**RECORDS TO USE:**
--

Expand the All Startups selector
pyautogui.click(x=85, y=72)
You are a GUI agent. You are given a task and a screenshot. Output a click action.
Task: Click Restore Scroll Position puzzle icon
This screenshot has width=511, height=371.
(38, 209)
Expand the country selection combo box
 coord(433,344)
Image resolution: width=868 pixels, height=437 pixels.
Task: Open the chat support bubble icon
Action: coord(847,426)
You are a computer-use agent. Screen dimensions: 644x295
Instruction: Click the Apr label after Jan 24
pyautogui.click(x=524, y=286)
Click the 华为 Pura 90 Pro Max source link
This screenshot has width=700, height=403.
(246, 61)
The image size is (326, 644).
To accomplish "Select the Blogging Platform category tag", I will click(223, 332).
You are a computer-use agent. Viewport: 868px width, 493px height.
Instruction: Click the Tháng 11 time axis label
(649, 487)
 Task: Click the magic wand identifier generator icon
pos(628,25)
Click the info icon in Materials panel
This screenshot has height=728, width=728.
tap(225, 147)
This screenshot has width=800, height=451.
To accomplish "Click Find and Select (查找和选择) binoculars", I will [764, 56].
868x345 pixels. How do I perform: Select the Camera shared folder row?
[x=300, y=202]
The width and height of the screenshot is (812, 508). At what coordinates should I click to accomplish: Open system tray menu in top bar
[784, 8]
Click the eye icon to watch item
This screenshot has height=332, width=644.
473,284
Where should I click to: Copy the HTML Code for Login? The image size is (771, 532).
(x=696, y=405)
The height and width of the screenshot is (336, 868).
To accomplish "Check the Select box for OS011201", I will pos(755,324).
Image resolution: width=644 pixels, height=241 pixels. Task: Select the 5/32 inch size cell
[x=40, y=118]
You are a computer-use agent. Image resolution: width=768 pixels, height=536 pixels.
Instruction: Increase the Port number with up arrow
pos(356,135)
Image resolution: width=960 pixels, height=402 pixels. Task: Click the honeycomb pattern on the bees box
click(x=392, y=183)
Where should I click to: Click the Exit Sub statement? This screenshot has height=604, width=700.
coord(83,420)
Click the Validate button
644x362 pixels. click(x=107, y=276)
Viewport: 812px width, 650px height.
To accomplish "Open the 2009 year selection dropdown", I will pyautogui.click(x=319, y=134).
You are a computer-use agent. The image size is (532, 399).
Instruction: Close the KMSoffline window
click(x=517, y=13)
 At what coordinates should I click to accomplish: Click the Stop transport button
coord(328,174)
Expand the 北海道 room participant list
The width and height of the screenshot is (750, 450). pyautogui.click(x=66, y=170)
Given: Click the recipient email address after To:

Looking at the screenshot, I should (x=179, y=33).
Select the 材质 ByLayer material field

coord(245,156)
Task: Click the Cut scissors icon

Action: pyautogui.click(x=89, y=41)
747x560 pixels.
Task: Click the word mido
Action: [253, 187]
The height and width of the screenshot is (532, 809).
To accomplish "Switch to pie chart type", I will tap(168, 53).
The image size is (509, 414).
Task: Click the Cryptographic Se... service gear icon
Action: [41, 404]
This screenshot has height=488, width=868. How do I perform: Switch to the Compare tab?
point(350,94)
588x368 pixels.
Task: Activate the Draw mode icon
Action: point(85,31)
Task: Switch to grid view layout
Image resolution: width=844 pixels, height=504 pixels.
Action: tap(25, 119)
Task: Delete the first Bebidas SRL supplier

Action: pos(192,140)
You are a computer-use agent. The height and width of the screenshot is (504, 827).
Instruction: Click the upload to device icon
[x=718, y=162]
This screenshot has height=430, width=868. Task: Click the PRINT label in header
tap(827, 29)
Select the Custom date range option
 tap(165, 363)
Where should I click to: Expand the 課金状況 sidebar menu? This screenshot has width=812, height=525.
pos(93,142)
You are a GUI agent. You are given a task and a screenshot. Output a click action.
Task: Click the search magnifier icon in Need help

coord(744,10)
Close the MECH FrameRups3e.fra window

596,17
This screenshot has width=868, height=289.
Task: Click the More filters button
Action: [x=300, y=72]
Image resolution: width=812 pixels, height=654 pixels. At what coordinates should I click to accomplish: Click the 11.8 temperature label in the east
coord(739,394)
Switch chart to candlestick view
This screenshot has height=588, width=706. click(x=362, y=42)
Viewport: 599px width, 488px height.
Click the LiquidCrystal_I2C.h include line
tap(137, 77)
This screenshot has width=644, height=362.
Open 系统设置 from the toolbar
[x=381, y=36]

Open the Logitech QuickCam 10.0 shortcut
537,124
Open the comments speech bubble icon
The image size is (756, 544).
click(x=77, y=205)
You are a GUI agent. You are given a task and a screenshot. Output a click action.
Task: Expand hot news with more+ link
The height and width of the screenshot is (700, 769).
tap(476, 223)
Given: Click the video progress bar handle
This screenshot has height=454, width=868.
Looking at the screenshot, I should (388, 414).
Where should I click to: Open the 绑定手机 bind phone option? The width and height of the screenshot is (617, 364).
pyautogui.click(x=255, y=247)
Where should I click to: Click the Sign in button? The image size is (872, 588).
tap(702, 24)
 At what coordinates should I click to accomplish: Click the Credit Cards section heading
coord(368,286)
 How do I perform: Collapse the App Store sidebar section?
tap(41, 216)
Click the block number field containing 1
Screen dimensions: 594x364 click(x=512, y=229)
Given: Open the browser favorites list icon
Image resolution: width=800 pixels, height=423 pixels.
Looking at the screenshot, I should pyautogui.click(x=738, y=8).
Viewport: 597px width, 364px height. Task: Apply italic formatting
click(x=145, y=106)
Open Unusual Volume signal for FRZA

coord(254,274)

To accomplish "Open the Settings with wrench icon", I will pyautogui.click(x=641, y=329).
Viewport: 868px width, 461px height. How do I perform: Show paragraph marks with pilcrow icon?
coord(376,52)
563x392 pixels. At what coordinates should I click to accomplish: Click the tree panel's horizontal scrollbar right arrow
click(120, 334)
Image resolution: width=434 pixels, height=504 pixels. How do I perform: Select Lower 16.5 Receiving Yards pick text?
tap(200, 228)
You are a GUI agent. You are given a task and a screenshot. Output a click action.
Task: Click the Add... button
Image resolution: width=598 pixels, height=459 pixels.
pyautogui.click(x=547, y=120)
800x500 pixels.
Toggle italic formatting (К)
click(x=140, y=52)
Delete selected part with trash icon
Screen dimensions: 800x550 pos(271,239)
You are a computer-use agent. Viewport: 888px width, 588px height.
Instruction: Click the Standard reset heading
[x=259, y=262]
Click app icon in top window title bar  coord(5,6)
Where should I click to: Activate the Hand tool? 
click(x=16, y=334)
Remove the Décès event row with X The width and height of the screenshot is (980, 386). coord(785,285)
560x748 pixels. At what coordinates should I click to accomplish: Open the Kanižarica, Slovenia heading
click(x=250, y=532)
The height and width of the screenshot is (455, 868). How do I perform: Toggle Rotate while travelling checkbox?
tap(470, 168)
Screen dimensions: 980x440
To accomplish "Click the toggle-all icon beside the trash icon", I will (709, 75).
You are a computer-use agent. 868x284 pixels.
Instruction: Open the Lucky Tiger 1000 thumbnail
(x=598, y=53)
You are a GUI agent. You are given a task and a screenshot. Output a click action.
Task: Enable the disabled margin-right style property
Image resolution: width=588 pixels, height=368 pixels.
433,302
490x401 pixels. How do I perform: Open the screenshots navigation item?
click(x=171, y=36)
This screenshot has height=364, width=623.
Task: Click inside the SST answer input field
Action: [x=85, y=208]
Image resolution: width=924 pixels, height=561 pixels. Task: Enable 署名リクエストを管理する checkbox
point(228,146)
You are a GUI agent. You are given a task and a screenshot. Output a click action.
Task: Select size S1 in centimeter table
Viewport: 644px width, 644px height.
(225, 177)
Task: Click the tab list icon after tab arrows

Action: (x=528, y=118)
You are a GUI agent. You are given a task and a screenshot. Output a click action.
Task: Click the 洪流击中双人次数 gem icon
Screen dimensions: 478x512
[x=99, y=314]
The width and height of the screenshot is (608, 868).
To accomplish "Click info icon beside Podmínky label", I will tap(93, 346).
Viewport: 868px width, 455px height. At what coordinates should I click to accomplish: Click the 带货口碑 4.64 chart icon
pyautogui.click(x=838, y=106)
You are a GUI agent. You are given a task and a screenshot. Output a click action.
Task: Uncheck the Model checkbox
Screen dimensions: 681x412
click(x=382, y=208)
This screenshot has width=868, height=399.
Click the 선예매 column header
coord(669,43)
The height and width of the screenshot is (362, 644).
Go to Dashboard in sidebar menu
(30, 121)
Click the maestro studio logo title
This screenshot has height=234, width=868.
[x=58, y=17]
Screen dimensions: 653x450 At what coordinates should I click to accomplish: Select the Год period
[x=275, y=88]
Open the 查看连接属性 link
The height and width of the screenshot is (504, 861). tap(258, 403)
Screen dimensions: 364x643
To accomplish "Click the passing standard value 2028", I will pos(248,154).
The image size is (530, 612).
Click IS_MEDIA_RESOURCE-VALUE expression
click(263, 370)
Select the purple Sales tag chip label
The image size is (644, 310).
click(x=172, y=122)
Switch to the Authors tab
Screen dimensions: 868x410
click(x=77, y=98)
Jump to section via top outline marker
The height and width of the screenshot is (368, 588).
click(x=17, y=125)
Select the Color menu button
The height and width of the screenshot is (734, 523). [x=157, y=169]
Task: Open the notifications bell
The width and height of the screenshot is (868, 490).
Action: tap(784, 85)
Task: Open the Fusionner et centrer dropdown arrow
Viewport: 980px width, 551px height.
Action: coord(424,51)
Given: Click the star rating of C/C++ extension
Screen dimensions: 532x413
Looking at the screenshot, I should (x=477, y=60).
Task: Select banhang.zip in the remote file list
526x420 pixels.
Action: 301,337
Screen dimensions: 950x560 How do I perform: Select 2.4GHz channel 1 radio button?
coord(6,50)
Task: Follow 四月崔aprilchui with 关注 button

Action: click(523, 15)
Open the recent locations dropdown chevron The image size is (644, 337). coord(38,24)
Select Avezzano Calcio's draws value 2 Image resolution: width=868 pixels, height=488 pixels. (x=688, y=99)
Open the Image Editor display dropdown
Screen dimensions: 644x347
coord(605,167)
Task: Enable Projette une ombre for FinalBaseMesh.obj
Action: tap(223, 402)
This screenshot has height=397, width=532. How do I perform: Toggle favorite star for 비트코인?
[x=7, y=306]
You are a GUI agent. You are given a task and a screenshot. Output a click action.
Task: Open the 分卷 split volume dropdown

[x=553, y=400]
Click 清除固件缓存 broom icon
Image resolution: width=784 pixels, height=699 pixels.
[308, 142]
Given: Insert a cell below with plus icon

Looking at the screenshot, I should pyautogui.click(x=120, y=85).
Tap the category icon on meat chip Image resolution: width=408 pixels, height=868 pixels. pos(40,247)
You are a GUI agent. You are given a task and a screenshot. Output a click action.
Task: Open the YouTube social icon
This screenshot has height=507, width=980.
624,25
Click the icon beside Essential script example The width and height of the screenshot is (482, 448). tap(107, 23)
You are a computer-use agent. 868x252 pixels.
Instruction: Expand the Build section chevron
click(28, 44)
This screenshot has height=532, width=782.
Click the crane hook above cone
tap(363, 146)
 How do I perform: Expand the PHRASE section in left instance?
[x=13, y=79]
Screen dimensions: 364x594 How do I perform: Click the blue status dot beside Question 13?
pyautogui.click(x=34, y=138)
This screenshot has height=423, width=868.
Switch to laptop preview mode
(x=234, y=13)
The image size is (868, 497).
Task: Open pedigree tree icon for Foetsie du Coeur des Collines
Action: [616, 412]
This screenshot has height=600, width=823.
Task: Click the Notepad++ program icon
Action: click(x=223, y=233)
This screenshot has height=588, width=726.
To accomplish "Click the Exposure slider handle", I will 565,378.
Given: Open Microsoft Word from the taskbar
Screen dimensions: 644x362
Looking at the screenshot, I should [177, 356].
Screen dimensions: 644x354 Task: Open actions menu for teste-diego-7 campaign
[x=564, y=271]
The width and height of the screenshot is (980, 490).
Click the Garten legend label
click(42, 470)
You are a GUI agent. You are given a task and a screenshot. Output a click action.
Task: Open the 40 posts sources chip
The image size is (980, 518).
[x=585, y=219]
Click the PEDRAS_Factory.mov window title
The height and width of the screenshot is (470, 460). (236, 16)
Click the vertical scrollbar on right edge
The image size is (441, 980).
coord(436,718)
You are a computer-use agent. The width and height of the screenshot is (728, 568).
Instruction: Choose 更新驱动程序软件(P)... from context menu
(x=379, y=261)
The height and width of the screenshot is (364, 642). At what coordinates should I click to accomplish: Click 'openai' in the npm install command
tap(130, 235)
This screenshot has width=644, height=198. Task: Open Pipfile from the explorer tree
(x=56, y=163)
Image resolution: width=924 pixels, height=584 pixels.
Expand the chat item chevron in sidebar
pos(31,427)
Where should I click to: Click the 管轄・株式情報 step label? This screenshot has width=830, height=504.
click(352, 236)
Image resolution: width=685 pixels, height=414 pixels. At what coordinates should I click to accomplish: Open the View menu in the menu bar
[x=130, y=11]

--

**TASK TO CARRY OUT:**
Show every line of the data that includes the string "category".

**OUTPUT BELOW:**
To accomplish "Select the Blogging Platform category tag", I will click(223, 332).
Tap the category icon on meat chip Image resolution: width=408 pixels, height=868 pixels. pos(40,247)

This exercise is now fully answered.